**Exercise input**
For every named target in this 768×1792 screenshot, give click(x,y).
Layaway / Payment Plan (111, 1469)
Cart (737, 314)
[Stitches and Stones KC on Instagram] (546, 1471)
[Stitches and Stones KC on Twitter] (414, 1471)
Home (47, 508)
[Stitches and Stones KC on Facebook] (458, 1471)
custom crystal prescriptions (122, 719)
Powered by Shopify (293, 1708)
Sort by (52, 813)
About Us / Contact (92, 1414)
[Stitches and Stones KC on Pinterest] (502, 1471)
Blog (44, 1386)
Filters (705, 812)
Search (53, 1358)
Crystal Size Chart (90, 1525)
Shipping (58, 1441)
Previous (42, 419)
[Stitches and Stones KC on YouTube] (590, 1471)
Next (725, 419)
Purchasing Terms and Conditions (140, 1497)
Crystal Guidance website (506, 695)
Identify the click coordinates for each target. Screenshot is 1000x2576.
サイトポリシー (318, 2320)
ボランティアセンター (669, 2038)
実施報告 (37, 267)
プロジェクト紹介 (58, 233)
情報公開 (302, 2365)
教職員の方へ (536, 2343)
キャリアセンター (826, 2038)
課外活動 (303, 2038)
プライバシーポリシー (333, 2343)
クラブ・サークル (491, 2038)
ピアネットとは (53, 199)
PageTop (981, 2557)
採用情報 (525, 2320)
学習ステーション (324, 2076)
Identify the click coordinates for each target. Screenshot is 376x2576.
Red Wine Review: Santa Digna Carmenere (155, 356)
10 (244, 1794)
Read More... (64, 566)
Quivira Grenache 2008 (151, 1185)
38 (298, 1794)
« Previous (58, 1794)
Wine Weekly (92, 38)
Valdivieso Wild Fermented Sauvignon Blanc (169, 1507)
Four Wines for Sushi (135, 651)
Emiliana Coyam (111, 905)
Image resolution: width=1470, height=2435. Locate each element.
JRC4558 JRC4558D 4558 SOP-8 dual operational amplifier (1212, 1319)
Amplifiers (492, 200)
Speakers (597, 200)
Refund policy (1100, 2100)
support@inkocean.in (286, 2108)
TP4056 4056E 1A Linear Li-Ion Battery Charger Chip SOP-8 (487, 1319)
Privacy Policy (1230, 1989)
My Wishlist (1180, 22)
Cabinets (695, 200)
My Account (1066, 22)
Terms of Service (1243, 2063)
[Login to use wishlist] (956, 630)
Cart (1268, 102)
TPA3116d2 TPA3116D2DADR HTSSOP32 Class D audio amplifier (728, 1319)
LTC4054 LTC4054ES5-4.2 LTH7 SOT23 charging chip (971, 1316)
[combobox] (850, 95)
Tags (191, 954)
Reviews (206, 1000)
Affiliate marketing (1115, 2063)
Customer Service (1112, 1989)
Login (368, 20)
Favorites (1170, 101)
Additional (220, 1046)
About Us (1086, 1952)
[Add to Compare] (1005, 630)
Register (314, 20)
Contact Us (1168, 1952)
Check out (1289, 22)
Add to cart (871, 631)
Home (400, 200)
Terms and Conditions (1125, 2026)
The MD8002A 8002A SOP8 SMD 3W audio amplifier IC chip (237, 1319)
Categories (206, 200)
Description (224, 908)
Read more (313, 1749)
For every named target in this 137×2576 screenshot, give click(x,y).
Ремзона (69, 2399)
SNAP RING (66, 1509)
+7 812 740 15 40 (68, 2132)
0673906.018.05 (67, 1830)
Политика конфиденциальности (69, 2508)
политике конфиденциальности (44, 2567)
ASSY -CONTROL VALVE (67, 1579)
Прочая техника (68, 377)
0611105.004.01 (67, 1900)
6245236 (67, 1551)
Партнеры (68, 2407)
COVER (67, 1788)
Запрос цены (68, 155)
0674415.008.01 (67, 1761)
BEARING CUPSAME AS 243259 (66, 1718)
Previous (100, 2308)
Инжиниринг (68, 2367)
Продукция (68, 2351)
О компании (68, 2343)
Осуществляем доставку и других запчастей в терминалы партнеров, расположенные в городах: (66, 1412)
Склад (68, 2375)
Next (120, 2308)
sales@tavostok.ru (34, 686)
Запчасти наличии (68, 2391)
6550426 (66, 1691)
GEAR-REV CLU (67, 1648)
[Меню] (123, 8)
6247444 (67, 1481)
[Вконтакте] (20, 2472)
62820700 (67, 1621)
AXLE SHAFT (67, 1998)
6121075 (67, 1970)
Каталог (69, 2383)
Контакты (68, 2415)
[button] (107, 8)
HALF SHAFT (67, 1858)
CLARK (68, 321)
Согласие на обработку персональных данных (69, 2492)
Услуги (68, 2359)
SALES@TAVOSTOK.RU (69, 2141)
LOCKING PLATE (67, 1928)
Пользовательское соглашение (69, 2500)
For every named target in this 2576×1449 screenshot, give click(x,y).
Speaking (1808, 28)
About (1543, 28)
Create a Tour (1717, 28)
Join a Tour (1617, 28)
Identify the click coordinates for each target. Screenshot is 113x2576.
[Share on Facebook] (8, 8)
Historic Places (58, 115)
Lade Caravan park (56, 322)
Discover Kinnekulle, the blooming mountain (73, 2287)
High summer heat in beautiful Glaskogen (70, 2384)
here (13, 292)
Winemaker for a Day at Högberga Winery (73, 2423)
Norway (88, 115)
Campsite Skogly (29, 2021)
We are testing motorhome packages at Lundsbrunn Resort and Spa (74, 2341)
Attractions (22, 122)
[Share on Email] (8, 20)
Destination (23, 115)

**What is expected**
Copy every line of the listing that contains the word "click".

**Completed task**
For every named target in this 768×1792 screenshot, give click(x,y).
Identify the click coordinates for each target. Screenshot is 1000x2576.
Identify the click coordinates for each target. Screenshot is 376x2576.
For every named target in this 137×2576 screenshot, give click(x,y).
For every named target in this 2576×1449 screenshot, give click(x,y).
Identify the click coordinates for each target. Screenshot is 113x2576.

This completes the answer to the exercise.